Data provided -
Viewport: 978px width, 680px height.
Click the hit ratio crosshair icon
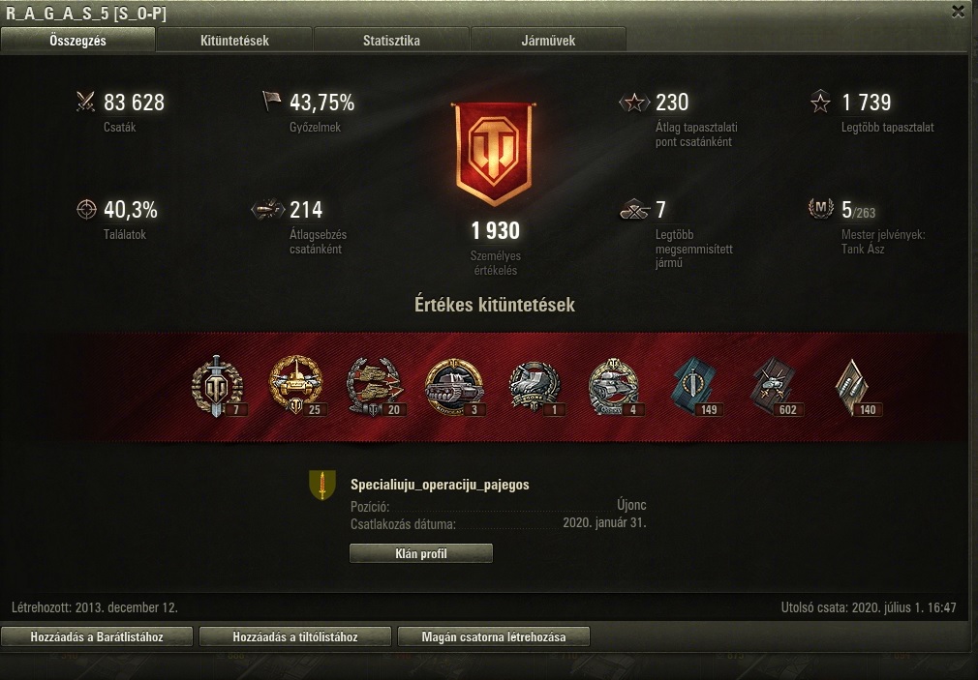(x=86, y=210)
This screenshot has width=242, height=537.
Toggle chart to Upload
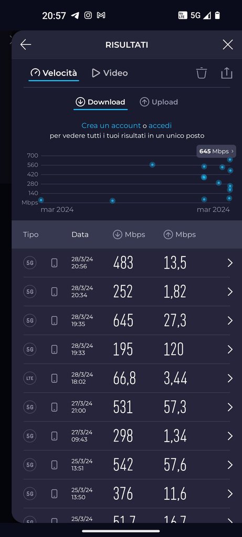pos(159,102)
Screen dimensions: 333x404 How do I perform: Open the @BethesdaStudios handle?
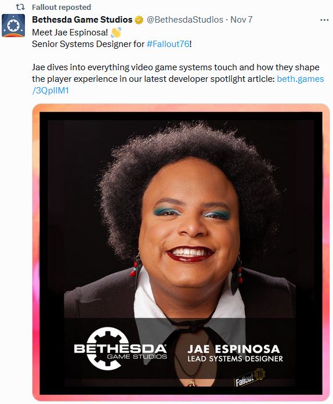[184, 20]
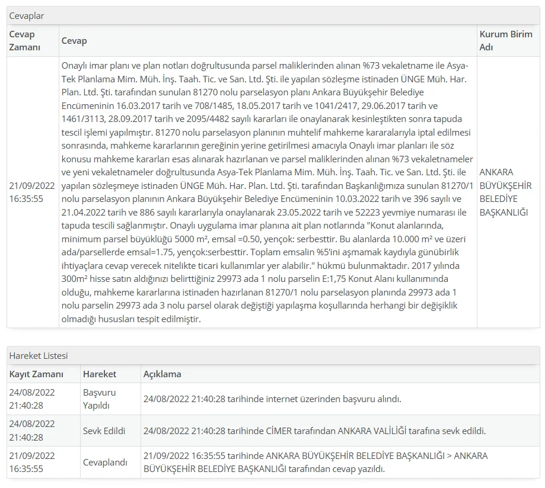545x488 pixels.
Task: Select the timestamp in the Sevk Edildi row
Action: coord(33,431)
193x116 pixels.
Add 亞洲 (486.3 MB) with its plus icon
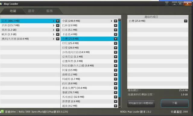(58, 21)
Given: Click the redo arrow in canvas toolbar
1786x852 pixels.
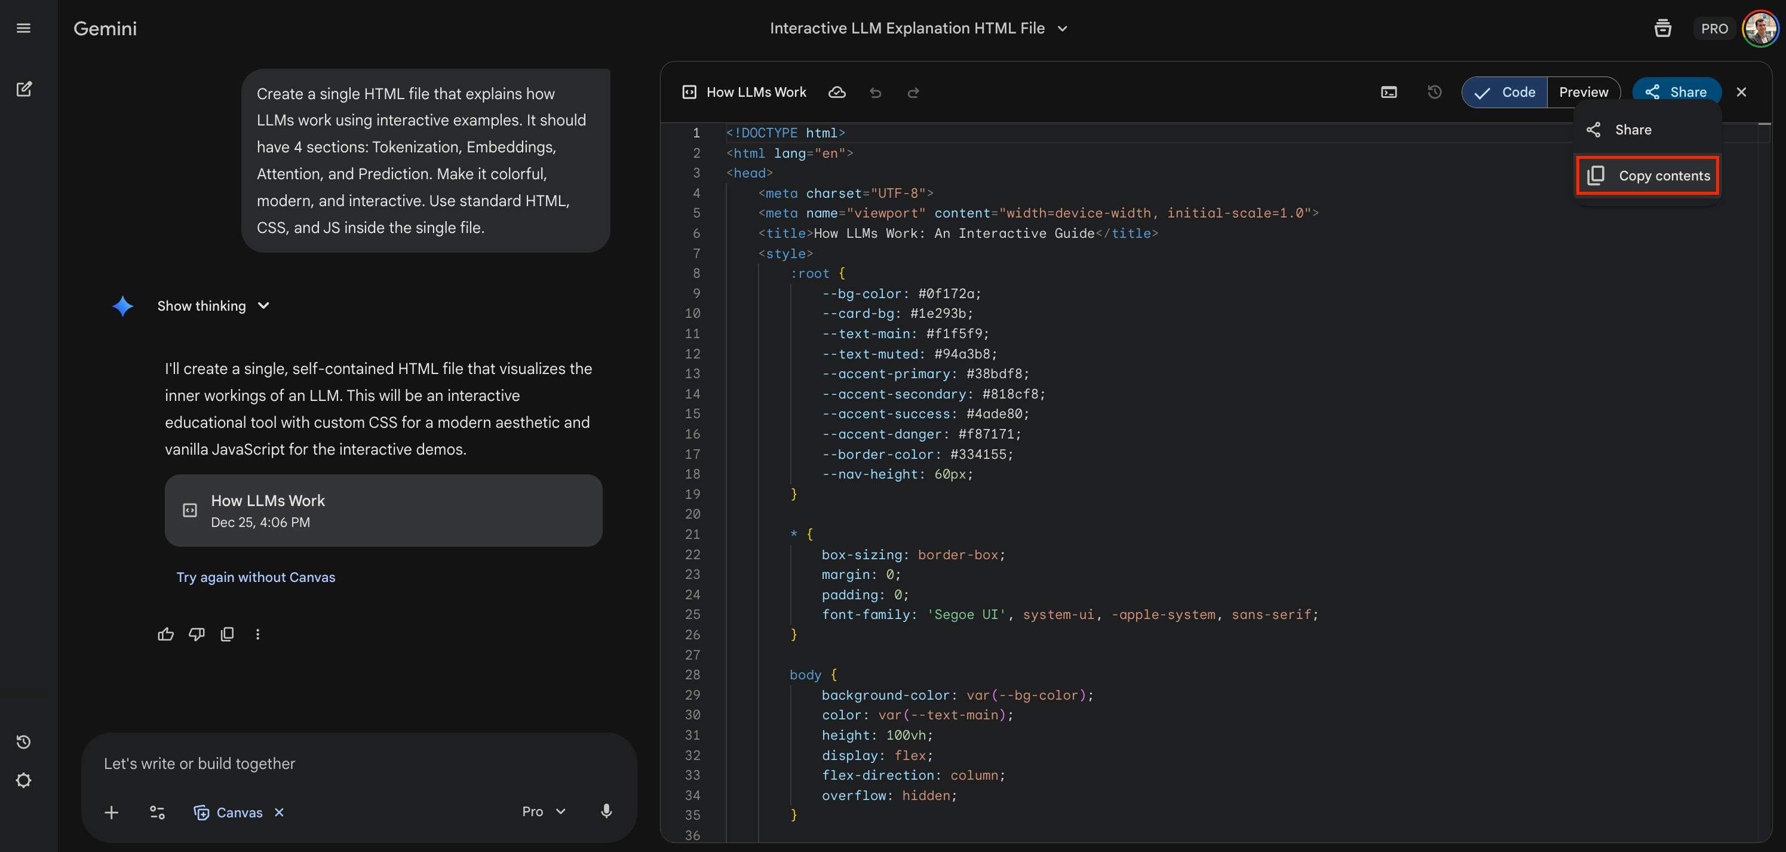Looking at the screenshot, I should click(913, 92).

==

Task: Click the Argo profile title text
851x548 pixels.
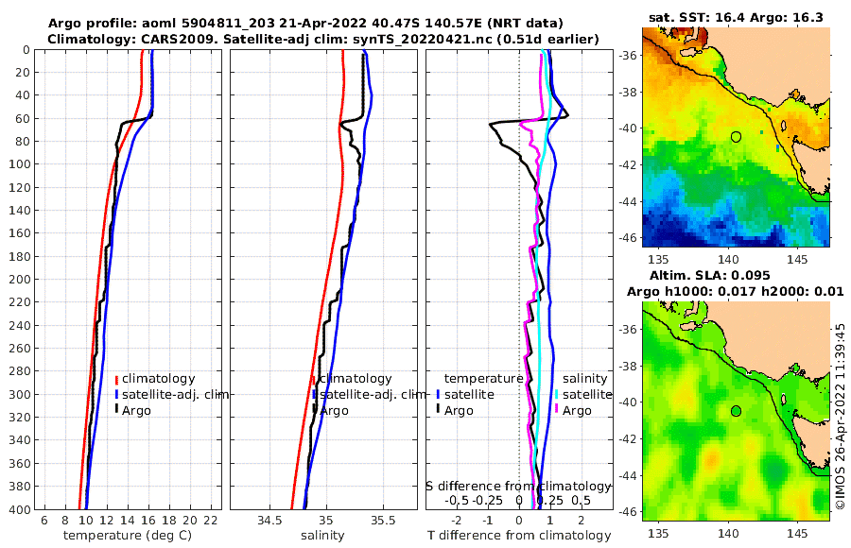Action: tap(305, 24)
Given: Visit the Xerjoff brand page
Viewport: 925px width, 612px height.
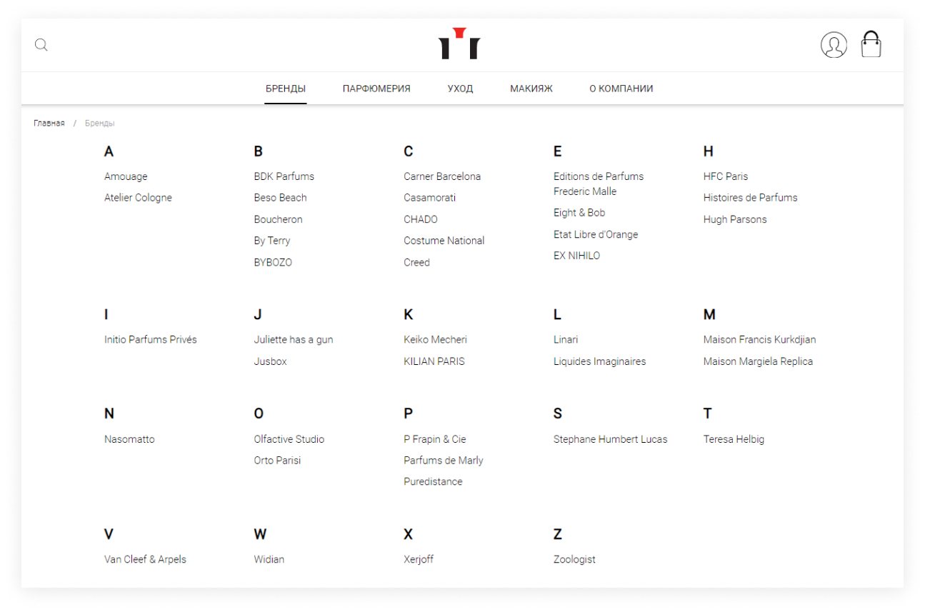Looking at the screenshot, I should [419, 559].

...

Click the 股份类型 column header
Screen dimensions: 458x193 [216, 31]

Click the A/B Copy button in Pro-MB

Problem description - Copy out the data word for word, starting at the line containing "This screenshot has width=242, height=537." and ending at the line containing "Looking at the screenshot, I should click(913, 92).", with both of those lines included. Omit the pictures.

Finished exercise -
This screenshot has width=242, height=537.
Toggle chart to Upload
pos(159,102)
Screen dimensions: 333x404 How do I perform: Open the @BethesdaStudios handle?
[184, 20]
545x488 pixels.
Task: Select the timestamp in the Sevk Edildi row
Action: coord(33,431)
193x116 pixels.
Add 亞洲 (486.3 MB) with its plus icon
(58, 21)
Given: Click the redo arrow in canvas toolbar
1786x852 pixels.
Looking at the screenshot, I should click(913, 92).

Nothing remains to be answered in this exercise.